Recall of Radiometer ABL90FLEX and ABL90FLEX PLUS Blood Gas Analyser with software version below 3.2. An in vitro diagnostic medical device (IVD)

Recall

RC-2016-RN-01201-1

Class I

2016-09-13

Australia

DHTGA

https://apps.tga.gov.au/Prod/sara/arn-detail.aspx?k=RC-2016-RN-01201-1

Radiometer has recently become aware of a potential risk that the analyser may report patient results although the analyser performance has not been verified by running quality controls. ultimately, this could lead to incorrect results being reported and these results will not be flagged. in a case where the patient has abnormal values for a parameter(s), the patient may erroneously be perceived as having normal values. this may lead to wrongful diagnosis and wrongful treatment. in a worst-case scenario, the patient may be subjected to lack of critical treatment.The issue may occur if the operator manually exits the conditioning mode, which is active during the initial start-up of a new sensor cassette. if “exit conditioning” is pressed to run an urgent sample the analyser goes to “ready” with- out performing three levels of quality control, which are run upon automatic exit.The regular qc schedule, one level every eight hours, will be effective though.

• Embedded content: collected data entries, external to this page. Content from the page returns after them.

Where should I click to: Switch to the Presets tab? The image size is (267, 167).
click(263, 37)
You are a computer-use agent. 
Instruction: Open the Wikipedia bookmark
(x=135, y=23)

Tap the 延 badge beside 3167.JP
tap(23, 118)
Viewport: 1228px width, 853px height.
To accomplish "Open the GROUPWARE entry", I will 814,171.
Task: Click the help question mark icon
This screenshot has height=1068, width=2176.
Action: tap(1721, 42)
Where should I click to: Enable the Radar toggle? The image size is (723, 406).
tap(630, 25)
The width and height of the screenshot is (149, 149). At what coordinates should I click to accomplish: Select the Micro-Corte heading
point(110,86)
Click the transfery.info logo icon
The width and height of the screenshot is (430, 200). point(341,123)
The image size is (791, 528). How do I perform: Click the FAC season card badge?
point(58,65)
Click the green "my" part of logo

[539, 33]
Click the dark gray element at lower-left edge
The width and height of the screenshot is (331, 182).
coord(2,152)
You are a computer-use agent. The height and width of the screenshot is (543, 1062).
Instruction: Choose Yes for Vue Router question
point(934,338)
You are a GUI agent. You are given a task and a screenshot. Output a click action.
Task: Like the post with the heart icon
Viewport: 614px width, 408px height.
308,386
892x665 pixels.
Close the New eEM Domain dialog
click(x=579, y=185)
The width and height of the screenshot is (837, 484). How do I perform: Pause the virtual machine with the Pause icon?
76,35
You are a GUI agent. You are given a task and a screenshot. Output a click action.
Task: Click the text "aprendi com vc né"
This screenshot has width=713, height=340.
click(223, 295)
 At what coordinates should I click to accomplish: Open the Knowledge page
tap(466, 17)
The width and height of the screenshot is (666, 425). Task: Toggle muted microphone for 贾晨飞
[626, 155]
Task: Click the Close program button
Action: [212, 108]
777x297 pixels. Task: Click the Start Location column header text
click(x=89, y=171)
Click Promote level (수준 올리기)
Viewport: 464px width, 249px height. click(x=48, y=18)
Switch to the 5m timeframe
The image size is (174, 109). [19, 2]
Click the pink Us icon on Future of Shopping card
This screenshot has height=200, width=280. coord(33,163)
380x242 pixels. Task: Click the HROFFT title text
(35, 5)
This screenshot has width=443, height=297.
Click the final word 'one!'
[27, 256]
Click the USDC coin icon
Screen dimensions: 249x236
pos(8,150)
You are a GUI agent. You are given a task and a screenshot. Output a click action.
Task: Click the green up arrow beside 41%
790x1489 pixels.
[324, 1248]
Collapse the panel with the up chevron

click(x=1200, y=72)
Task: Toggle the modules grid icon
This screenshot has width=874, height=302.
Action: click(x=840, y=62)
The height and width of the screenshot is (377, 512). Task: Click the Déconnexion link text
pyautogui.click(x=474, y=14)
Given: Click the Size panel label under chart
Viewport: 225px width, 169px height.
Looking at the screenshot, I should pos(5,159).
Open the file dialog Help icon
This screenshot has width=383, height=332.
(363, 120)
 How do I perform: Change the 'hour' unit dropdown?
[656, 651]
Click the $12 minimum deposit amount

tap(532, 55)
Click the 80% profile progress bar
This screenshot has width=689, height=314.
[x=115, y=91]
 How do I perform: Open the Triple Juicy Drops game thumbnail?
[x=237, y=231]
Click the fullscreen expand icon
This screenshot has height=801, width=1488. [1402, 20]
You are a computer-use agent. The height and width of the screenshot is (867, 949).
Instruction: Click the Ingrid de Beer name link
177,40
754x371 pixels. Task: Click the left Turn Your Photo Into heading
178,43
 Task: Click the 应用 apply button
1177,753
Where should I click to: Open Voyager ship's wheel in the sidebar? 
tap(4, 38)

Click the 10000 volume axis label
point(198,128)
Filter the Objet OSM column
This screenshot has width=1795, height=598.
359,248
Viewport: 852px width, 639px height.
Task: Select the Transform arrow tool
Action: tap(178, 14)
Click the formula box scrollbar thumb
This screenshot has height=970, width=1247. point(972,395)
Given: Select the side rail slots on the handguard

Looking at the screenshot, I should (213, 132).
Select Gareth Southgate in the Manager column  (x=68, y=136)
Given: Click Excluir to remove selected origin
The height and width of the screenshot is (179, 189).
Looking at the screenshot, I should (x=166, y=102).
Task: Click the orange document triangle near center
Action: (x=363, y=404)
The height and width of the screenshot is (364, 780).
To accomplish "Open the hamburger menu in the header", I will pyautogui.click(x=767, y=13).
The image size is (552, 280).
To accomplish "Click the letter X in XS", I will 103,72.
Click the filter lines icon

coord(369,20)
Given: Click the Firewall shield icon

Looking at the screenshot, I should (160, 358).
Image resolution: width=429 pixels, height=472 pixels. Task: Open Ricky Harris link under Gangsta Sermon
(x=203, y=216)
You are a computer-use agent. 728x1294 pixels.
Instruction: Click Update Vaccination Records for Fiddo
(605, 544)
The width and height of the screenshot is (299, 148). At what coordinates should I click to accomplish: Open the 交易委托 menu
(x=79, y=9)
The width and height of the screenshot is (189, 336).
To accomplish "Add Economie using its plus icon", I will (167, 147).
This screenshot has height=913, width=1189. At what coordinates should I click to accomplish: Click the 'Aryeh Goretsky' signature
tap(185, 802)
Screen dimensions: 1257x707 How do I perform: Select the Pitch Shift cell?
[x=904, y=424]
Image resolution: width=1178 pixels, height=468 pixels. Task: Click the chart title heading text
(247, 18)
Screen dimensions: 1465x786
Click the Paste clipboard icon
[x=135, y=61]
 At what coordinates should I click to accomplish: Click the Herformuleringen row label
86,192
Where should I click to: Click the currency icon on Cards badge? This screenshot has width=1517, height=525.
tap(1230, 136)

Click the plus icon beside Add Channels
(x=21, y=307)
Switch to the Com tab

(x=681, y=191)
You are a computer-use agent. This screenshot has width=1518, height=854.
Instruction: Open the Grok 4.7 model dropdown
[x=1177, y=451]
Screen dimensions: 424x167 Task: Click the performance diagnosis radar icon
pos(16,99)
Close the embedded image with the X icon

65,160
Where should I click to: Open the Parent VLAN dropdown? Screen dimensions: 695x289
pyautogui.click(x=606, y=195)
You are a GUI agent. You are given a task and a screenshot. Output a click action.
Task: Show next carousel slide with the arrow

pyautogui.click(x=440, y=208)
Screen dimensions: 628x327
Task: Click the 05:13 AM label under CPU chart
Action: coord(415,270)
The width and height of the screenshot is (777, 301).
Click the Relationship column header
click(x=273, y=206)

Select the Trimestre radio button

Radiometer is providing users with work around instructions as an interim measure. Users are advised to avoid exiting the Conditioning Mode manually, or if an early exit is required, to manually re-run the three levels of QC before running any patient samples. Radiometer is investigating the issue and will provide an update to inform users about the long term solution which will be put in place to prevent the above situation from occurring. The long term solution is expected to be an update of the analyser software and of the Instructions for Use.